Ora che i genitori di Cecilia Sala hanno richiesto il silenzio stampa riguardo l’arresto e la detenzione della loro figlia nel carcere di Evin, in Iran, è appropriato rispettare questa richiesta. D’ora in poi, chi si occupa di informazione dovrebbe astenersi dal violare questa regola, per proteggere l’incolumità della collega, colpevole solamente di aver svolto il proprio lavoro con serietà. La domanda su perché mantenere il silenzio su Cecilia Sala è fondamentale; in tali circostanze, le speculazioni non giovano a chi deve beneficiare delle operazioni diplomatiche. Affermare di sostenere i genitori e poi continuare a alimentare voci per cercare scoop inutili è controproducente.
La libertà di stampa, garantita dall’articolo 21 della nostra Costituzione, è sacrosanta, ma ciò non giustifica l’andare oltre le norme e produrre conseguenze negative. Recentemente, “Blitz” ha trattato il caso enfatizzando la mancanza di libertà di stampa in Iran, il Paese che ha incarcerato Cecilia. Questo principio di libertà non dovrebbe risultare un ulteriore peso per chi soffre e chiede giustizia, poiché la giornalista non ha violato alcuna legge.

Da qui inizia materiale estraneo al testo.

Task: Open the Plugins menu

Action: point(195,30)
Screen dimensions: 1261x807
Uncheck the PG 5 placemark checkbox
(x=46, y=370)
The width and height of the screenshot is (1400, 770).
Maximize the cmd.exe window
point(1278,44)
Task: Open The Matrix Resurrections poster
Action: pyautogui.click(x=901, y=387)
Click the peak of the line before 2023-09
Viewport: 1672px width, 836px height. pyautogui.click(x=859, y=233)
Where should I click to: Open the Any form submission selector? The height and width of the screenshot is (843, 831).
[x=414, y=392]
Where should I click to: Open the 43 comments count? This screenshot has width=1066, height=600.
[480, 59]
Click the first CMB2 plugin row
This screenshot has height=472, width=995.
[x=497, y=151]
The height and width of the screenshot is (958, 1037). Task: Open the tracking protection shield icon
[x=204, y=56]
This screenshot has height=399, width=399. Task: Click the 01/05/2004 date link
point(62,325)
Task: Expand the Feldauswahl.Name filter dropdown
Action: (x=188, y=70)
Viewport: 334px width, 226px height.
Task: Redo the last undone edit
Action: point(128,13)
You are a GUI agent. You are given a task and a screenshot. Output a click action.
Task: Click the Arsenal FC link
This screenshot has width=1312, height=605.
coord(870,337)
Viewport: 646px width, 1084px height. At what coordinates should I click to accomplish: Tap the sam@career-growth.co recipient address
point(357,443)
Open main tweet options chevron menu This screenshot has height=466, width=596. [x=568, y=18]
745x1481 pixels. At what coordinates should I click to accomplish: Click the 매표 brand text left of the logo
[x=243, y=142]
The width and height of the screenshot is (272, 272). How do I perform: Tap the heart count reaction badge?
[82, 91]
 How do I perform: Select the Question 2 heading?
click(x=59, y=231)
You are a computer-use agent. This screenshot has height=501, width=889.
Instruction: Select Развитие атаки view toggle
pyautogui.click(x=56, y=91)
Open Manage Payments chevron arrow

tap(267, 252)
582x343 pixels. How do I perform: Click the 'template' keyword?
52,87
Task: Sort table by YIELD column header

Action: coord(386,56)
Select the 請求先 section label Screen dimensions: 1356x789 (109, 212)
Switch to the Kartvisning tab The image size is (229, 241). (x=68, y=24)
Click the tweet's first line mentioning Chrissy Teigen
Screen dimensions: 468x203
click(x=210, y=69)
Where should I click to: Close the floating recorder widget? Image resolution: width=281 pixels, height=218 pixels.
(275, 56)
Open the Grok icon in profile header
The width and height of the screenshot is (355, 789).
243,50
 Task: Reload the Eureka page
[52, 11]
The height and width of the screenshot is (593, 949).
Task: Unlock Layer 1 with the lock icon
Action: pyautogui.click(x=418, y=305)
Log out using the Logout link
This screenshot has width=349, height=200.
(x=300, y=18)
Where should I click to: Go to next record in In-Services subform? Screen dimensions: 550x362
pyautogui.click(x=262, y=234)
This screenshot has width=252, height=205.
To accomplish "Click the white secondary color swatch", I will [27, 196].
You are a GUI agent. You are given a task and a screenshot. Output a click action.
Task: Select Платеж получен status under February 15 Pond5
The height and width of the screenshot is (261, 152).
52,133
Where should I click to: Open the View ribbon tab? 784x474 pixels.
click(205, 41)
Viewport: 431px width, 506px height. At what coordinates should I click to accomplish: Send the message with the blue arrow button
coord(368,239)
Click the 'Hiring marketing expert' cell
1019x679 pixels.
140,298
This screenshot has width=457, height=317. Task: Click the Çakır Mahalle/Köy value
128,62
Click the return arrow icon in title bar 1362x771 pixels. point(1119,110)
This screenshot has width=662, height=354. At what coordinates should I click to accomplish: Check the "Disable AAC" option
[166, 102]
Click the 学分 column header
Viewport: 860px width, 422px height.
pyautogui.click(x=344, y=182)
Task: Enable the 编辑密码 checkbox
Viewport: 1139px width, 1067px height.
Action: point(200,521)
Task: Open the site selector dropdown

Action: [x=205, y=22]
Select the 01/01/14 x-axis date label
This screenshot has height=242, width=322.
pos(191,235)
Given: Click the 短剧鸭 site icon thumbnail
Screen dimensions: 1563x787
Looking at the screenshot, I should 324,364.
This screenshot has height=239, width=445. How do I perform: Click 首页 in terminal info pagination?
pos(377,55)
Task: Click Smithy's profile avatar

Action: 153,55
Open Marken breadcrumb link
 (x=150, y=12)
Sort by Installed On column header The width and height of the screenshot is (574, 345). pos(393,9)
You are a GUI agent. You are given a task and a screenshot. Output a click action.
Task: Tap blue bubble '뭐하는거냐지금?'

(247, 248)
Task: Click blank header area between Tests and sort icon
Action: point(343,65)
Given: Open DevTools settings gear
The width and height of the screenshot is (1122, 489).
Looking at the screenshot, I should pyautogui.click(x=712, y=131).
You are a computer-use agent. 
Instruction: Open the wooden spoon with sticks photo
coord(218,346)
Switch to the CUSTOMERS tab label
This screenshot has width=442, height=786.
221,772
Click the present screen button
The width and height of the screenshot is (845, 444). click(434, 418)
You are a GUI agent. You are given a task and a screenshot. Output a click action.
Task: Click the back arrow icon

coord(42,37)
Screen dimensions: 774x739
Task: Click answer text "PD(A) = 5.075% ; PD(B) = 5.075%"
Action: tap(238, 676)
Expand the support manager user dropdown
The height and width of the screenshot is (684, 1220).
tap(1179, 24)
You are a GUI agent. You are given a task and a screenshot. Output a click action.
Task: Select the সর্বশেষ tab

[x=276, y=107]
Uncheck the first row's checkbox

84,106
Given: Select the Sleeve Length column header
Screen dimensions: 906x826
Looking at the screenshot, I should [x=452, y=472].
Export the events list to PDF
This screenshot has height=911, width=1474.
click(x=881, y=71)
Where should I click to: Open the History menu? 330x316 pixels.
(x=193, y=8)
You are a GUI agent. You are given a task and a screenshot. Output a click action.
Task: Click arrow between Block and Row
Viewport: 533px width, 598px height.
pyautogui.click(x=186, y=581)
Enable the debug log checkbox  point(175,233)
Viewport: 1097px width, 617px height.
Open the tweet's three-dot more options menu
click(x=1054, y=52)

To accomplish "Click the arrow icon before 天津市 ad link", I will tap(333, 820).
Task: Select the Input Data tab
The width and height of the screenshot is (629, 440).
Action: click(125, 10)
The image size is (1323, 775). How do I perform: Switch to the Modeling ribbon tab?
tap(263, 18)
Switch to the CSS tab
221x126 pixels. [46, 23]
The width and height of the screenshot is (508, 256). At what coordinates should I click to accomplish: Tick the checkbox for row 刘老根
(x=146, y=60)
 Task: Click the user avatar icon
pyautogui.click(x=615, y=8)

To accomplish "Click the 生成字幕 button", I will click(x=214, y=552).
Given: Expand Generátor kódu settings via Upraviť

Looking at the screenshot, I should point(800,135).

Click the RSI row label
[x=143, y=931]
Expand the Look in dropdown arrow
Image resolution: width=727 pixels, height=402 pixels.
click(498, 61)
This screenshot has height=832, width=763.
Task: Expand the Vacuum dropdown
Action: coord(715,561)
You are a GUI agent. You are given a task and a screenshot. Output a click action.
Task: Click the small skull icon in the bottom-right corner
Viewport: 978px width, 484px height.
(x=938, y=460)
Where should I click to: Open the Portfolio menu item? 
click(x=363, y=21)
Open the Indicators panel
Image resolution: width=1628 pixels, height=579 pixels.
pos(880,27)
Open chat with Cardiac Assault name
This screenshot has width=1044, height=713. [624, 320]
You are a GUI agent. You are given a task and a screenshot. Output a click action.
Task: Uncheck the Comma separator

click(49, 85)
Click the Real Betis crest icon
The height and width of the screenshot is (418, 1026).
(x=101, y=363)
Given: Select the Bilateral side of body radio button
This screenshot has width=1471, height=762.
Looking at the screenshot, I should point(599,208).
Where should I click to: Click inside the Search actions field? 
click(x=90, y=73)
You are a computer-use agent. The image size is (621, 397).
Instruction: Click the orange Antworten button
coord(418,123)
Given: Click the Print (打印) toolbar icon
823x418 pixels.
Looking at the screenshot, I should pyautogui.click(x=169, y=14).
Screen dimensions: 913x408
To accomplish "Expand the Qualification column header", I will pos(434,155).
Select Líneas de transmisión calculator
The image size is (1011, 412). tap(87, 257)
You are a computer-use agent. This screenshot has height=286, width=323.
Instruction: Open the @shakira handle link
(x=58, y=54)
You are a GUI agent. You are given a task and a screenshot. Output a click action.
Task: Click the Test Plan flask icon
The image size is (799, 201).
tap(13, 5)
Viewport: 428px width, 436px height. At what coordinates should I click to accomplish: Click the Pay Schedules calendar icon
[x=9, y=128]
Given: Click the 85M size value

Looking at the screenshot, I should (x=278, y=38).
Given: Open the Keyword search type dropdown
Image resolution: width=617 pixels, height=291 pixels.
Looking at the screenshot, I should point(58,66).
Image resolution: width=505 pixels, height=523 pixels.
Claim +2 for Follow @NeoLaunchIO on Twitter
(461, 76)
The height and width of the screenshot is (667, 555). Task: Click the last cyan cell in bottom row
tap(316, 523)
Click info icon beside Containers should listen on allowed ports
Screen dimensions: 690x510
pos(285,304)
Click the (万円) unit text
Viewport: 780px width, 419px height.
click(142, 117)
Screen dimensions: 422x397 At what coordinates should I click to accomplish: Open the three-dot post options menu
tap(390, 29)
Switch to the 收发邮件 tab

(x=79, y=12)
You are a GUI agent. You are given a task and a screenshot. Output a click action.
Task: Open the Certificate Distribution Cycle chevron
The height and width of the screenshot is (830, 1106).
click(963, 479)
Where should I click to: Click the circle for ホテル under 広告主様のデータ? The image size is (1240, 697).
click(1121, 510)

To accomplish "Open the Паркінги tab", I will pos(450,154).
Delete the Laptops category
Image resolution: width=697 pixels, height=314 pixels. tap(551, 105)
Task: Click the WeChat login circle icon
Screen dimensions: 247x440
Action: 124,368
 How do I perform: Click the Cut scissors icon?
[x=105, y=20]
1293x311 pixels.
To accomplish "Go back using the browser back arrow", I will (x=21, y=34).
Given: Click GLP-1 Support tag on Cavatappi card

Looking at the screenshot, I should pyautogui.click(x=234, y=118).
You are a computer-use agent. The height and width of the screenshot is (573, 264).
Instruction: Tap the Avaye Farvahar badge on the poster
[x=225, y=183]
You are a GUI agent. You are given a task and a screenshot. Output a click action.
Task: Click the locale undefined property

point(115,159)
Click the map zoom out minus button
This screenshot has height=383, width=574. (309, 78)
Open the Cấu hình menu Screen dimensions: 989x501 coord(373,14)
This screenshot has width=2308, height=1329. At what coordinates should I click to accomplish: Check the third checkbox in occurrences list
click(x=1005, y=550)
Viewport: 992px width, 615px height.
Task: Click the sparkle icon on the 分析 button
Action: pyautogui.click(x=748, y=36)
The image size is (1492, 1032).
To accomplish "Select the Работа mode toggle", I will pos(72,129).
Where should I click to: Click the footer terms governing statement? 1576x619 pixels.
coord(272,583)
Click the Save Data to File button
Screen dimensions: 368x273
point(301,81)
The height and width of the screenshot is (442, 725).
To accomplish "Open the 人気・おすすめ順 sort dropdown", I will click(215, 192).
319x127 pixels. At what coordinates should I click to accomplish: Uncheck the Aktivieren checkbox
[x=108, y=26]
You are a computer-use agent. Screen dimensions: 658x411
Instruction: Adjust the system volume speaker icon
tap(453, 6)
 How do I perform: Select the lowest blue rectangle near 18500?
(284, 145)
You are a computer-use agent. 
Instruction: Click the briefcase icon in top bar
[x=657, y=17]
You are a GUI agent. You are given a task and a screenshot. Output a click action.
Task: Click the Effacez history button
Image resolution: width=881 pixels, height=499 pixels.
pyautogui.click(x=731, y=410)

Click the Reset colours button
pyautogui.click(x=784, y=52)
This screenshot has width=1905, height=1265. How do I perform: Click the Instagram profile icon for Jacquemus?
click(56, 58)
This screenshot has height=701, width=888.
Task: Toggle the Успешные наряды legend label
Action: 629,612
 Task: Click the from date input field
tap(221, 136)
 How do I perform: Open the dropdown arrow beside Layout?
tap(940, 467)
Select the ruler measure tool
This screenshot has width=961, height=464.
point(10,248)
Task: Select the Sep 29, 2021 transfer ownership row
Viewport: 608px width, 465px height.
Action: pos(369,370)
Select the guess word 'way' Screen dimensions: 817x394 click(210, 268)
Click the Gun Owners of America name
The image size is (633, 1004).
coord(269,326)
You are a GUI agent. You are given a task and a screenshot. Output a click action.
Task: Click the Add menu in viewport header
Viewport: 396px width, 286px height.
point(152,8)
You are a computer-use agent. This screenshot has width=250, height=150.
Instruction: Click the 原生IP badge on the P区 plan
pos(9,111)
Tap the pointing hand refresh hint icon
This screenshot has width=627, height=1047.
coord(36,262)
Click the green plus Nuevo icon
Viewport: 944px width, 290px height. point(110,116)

L’articolo ha avuto risonanza internazionale, raggiungendo anche l’Europa e oltre Oceano. Un gruppo di giornalisti uruguaiani che pubblicano un quotidiano in italiano ha riconosciuto il valore del nostro articolo, considerandolo un esempio utile per i giovani aspiranti giornalisti. Inoltre, da Spagna, gli studenti Erasmus intendono discutere l’argomento in un dibattito coinvolgente per universitari di lingue diverse.
Essere riconosciuti per il lavoro svolto è senza dubbio una soddisfazione, e non sarebbe corretto affermare il contrario. In conclusione, l’appello al silenzio stampa dei genitori di Cecilia è un gesto rispettabile da onorare, e l’informazione deve trovare il giusto equilibrio tra la libertà di espressione e la responsabilità etica nei confronti di chi si trova in difficoltà.